--- Records supplied Enclosed Below ---
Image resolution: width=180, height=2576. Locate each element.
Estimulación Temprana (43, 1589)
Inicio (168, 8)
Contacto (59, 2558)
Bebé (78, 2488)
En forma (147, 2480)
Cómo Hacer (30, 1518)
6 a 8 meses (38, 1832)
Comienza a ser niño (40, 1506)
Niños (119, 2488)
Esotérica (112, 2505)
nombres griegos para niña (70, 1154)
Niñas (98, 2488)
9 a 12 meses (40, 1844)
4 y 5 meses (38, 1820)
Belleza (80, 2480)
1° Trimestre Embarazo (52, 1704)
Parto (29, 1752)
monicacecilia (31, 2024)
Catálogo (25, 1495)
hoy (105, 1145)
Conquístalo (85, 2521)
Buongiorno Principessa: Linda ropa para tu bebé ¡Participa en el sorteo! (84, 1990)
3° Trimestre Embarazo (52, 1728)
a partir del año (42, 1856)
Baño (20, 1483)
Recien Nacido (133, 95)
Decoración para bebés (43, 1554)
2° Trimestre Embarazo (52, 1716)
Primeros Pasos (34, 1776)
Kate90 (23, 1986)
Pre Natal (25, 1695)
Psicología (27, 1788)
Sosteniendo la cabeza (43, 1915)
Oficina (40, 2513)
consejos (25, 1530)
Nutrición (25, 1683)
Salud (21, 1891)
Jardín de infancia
--- End of Enclosed Records supplied ---
_Exercise details_. For every entry in the records above, write an exact copy.

_Response box_.
Image resolution: width=180, height=2576. Locate each element.
Estimulación Temprana (43, 1589)
Inicio (168, 8)
Contacto (59, 2558)
Bebé (78, 2488)
En forma (147, 2480)
Cómo Hacer (30, 1518)
6 a 8 meses (38, 1832)
Comienza a ser niño (40, 1506)
Niños (119, 2488)
Esotérica (112, 2505)
nombres griegos para niña (70, 1154)
Niñas (98, 2488)
9 a 12 meses (40, 1844)
4 y 5 meses (38, 1820)
Belleza (80, 2480)
1° Trimestre Embarazo (52, 1704)
Parto (29, 1752)
monicacecilia (31, 2024)
Catálogo (25, 1495)
hoy (105, 1145)
Conquístalo (85, 2521)
Buongiorno Principessa: Linda ropa para tu bebé ¡Participa en el sorteo! (84, 1990)
3° Trimestre Embarazo (52, 1728)
a partir del año (42, 1856)
Baño (20, 1483)
Recien Nacido (133, 95)
Decoración para bebés (43, 1554)
2° Trimestre Embarazo (52, 1716)
Primeros Pasos (34, 1776)
Kate90 (23, 1986)
Pre Natal (25, 1695)
Psicología (27, 1788)
Sosteniendo la cabeza (43, 1915)
Oficina (40, 2513)
consejos (25, 1530)
Nutrición (25, 1683)
Salud (21, 1891)
Jardín de infancia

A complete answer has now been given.